The 95% rule in a 1031 exchange is a critical component of the US tax law that allows investors to defer paying capital gains tax on the sale of an investment property. Essentially, this rule states that in order to qualify for tax deferment, the proceeds from the sale of investment property must be reinvested into a “like-kind” property within 180 days, and 95% of the proceeds must be invested in the new property. The remaining 5% can be taken as cash without triggering a taxable event.
- The 95% rule applies to all 1031 exchange transactions.
- The rule requires that 95% of the proceeds from the sale of the old property be invested in the new property.
- The remaining 5% can be taken as cash without triggering a taxable event.
Suppose an investor sells an investment property for $500,000. To defer paying capital gains tax, they must reinvest the proceeds into a new like-kind property. Under the 95% rule, they must invest at least $475,000 (95% of $500,000) in the new property. The remaining $25,000 can be taken as cash.
- Make sure you clearly understand the definition of like-kind property.
- Work with a qualified 1031 exchange intermediary to ensure you comply with the rule.
- Have a clear plan for reinvesting the proceeds from the sale of the old property.
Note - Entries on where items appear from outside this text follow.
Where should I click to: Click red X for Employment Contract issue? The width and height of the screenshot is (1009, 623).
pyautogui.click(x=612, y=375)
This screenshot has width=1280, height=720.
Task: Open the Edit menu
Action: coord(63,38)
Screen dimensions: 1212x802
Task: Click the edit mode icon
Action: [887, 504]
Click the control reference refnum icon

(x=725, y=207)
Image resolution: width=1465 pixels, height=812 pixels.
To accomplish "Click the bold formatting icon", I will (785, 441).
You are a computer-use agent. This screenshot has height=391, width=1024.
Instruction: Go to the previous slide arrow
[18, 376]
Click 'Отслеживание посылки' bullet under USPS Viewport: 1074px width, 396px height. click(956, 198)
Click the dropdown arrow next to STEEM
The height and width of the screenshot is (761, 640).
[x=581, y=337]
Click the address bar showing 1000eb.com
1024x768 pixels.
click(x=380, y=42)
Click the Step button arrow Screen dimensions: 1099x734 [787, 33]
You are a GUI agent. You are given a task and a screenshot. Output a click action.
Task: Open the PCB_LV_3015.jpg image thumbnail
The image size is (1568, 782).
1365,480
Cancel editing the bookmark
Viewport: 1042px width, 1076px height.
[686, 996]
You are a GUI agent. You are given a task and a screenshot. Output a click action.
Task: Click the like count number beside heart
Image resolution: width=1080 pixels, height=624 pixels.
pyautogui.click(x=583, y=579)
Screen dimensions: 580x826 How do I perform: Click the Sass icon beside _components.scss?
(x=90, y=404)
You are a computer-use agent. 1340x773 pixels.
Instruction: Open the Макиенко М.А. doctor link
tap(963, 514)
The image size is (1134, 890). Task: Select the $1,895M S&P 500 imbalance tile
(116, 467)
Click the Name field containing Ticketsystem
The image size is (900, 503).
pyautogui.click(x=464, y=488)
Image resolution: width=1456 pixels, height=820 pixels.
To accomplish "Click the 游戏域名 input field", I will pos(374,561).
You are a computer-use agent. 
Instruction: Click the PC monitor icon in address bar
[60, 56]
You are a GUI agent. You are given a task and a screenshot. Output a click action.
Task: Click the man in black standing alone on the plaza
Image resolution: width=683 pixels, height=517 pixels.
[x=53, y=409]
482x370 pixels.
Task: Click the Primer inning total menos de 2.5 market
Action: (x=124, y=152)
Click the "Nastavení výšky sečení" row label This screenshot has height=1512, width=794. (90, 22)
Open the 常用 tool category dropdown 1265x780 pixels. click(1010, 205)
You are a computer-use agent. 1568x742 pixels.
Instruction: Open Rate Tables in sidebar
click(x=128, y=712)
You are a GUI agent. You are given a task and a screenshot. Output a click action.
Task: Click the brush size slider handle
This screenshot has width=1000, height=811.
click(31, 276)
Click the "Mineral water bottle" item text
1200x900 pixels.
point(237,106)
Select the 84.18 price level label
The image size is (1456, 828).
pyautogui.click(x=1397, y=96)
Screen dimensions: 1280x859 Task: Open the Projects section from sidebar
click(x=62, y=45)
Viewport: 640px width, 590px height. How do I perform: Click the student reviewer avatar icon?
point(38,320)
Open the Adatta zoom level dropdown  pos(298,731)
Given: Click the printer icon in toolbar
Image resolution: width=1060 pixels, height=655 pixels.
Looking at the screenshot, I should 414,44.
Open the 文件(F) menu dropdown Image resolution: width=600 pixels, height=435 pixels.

The 95% rule is an essential component of the 1031 exchange process that allows investors to defer paying capital gains tax on the sale of an investment property. By following the guidelines set forth in the rule, investors can ensure they comply with tax laws and maximize the benefits of a 1031 exchange. It’s essential to work with a professional and have a clear plan to ensure you comply with the rule and successfully defer capital gains tax.